In my world it is not evil to kill a porcupine if it repeatedly destroys your garden if it is done with the right respect for the intruder. You say I am sorry to do this but I have no choice but to put my well-being before yours. I suppose it would be a good idea to then work to be sure that wild places are kept from development to keep places free for wild animals. And I REALLY liked the post by the person that buried the porky in the potato patch!
Lisa F.
lisa.f.organizer
Group Organizer
Portland, ME
Post #: 516
Ecosystems! They are all artificial. Maine has been cut and regrown so many times. The strongest weediest things grow back. It's not like it was originally at all. Native Americans certainly altered their ecosystems but their impact was minor.

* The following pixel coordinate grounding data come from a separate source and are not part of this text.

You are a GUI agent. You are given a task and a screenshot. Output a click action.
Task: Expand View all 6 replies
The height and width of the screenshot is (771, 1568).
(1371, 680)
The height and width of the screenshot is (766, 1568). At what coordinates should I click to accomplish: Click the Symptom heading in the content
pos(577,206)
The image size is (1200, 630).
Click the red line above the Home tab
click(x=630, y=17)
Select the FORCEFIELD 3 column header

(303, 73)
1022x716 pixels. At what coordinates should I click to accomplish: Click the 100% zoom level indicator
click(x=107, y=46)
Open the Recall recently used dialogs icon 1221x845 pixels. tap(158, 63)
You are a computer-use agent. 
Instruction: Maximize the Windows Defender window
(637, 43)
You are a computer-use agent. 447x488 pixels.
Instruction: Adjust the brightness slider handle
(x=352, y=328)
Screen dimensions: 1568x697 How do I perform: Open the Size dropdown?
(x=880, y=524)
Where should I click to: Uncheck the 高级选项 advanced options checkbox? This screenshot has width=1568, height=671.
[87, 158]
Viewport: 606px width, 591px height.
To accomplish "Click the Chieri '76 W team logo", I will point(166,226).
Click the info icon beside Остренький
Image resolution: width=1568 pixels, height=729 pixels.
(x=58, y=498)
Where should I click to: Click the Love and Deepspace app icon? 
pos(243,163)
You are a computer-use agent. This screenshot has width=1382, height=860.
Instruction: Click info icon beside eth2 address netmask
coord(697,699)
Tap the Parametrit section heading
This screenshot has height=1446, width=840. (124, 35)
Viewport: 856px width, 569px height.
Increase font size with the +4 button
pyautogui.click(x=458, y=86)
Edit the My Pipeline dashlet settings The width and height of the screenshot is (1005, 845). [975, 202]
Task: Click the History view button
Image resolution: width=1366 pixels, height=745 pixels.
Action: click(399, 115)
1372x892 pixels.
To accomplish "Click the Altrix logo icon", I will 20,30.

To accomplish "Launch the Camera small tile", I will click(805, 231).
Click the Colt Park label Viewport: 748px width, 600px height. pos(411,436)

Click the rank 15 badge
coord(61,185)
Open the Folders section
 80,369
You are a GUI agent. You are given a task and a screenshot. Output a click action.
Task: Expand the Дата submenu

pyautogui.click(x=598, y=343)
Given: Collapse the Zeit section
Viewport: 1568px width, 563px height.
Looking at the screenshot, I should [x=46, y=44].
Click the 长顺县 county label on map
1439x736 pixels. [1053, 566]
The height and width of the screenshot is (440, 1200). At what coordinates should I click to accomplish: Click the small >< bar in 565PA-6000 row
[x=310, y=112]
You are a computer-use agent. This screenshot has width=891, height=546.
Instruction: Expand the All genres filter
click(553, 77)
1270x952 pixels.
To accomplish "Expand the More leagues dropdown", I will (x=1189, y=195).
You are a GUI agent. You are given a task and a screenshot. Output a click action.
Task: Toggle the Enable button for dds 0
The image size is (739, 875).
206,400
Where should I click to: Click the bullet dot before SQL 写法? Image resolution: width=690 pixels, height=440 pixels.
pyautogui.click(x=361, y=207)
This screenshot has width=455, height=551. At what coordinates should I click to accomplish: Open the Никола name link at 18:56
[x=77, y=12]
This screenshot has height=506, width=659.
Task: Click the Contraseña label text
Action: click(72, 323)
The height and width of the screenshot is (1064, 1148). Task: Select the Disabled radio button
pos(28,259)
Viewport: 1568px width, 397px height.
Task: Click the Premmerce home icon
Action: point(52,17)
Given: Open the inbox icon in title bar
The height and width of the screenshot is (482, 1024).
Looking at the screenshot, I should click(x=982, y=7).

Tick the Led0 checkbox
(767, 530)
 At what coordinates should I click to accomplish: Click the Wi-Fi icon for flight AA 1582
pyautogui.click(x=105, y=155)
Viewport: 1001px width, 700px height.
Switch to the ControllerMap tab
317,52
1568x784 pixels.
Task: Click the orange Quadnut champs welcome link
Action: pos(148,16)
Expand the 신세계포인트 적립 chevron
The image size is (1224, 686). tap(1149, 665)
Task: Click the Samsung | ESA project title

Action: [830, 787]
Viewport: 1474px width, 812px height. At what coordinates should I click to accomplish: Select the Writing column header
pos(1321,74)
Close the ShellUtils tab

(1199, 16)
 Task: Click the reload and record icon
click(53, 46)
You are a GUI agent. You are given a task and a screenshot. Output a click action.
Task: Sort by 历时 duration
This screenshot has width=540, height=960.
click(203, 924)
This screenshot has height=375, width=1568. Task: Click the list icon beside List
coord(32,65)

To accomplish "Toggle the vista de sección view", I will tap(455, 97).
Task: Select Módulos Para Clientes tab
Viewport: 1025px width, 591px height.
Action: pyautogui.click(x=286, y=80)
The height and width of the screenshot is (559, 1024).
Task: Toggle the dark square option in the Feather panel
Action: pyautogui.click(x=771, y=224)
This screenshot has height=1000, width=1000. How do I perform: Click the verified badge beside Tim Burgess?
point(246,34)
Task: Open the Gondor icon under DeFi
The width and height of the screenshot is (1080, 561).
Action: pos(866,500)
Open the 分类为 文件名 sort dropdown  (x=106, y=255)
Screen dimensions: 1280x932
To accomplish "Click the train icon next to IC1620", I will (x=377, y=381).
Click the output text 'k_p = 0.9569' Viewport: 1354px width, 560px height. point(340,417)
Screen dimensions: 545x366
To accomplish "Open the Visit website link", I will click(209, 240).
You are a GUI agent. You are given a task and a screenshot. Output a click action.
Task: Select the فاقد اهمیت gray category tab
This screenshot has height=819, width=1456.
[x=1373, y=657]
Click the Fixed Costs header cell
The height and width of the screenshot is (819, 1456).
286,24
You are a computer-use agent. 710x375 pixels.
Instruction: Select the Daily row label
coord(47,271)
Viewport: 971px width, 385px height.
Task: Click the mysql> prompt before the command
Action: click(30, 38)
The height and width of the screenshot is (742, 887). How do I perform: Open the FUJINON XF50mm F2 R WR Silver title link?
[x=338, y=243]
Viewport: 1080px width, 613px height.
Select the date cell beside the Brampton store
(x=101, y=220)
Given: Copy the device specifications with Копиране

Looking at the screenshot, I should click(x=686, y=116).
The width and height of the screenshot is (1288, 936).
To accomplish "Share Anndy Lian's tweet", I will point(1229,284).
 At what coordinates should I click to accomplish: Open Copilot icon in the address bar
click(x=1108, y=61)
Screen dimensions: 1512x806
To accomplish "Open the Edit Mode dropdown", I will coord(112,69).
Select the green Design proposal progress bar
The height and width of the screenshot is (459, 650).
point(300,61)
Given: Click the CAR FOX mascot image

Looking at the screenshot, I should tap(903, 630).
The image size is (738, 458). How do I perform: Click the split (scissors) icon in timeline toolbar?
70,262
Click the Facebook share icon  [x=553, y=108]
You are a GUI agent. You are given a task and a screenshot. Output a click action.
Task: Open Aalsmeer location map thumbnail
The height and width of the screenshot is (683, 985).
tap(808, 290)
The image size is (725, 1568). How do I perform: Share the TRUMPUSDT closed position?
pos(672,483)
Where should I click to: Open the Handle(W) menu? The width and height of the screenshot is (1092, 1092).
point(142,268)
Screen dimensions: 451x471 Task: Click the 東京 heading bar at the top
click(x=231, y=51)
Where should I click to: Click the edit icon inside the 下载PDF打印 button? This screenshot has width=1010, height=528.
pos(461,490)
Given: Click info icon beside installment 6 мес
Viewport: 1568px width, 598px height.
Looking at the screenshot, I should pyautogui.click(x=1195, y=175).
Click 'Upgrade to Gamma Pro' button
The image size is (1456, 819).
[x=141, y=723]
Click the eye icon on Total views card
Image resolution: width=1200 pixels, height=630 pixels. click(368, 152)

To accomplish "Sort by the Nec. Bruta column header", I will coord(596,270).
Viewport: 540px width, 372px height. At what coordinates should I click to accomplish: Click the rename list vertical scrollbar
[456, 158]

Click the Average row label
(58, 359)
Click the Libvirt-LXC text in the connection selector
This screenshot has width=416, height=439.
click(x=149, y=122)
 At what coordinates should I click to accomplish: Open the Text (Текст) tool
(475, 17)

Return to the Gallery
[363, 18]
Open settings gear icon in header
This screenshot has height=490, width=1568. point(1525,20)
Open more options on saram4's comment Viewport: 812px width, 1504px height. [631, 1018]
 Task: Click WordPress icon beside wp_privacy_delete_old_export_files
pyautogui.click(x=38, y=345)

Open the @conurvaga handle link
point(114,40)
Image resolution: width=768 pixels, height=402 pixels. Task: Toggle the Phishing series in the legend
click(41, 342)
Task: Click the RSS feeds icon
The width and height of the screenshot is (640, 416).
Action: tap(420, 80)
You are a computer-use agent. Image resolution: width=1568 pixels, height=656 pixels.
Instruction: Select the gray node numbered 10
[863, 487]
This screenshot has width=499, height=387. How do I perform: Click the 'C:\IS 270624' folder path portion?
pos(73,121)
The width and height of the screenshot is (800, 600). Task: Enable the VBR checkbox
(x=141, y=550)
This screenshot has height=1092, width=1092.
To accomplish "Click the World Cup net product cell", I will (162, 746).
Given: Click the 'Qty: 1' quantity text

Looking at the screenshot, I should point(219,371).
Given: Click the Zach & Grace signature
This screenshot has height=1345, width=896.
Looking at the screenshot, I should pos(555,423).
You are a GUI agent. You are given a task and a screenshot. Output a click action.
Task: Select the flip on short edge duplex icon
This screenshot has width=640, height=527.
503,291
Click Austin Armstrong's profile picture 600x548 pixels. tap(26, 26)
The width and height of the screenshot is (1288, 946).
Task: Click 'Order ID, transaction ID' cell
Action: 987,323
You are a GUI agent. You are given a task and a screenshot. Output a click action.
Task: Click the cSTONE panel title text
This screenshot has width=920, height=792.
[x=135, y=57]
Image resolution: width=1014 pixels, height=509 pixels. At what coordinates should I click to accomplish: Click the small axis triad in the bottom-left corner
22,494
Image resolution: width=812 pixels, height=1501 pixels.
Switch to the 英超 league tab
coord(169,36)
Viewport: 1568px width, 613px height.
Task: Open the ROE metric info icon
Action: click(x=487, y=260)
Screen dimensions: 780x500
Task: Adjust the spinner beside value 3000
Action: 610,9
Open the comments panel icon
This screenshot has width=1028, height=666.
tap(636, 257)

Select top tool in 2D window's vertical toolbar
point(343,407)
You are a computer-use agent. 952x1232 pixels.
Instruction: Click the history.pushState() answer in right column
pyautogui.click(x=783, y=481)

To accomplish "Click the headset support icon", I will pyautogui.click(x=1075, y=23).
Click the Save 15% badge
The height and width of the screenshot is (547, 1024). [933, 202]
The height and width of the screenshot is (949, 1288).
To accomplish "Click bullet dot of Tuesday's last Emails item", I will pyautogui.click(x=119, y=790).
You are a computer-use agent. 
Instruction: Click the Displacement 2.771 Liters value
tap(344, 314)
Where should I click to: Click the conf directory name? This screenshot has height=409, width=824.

Well, yes, that's my point. The notion of "ecosystem" as something that is separate from humans is just a mental construct! Ecosystems are not artificial, but nor are they genuine. They just are. Sometimes they have certain attributes we value and sometimes they're crap. But we are intimately involved with them no matter what. For example, a backyard can be a dead-zone monocropped toxic lawn [poor, in my opinion] ecosystem, or it can be an edible, diverse, food-bearing bird/pollinator/animal/people oasis. A forest can be a thrice-cut-over woodland now planted to one or two species in straight lines or it can be.... Anyway, they're all ecosystems and we play a role.

The act of simply being a creature on this planet means you have an impact in order to live. There's no such thing as "impact-free" living. (But we of course need to be a hell of a lot smarter about the impacts we choose to incur). Read the 1491 article. Some tribes had a huge impact (note that "impact" does not equal "destruction" or "irreversible poisoning). It just reminds us that humans are a part of it, not separate from it or meant to dominate over it, etc etc.
David S.
stereoview
Washington, ME
Post #: 230
A famous point of view:

The earth was created by the assistance of the sun, and it should be left as it was.... The Country was made without lines of demarcation and it is no mans business to divide it.... I see the white all over the country gaining wealth and see their desire to give us lands which are worthless. The earth and myself are of one mind. The measure of land and the measure of our bodies are the same. Say it to us if you can say it, that you were sent by Creative Power to talk to us. Perhaps you think the creator sent you here to destroy us as you see fit. If I thought you were sent by the creator I might be induced to think you had a right to dispose of me. Do not misunderstand me, but understand me fully with reference to my affection to the land. I never said the land was mine to do with as I chose. The one who has a right to dispose of it is the one who has created it. I claim a right to live on my land, and accord you the privilage to live on yours.

Heinmot Tooyalaket "Chief Joseph" Nez Perce
Ted M.
TedMarkow
Brunswick, ME
Post #: 93
Some tribes had a huge impact (note that "impact" does not equal "destruction" or "irreversible poisoning). It just reminds us that humans are a part of it, not separate from it or meant to dominate over it, etc etc.

Fascinating thread!

I think this is a key point, Lisa. Impact is unavoidable. The second we're born we impact our environment. Everyone impacts everything everywhere...and all at the same time! (ok, a little metaphysical here).

Your point about dominance is also key. That is one of the major differences between our "younger" culture as compared to aboriginal "older" cultures that were successful (note: some were not successful - but they were dominators). All peoples have needed to hunt/gather/grow/forage in order to eat. The cultures that systematically killed off their competitors in order to secure more food are the ones that ultimately failed. History has shown this time and again.

This is what makes so much sense about permaculture - it is about symbiosis, not deathly competition.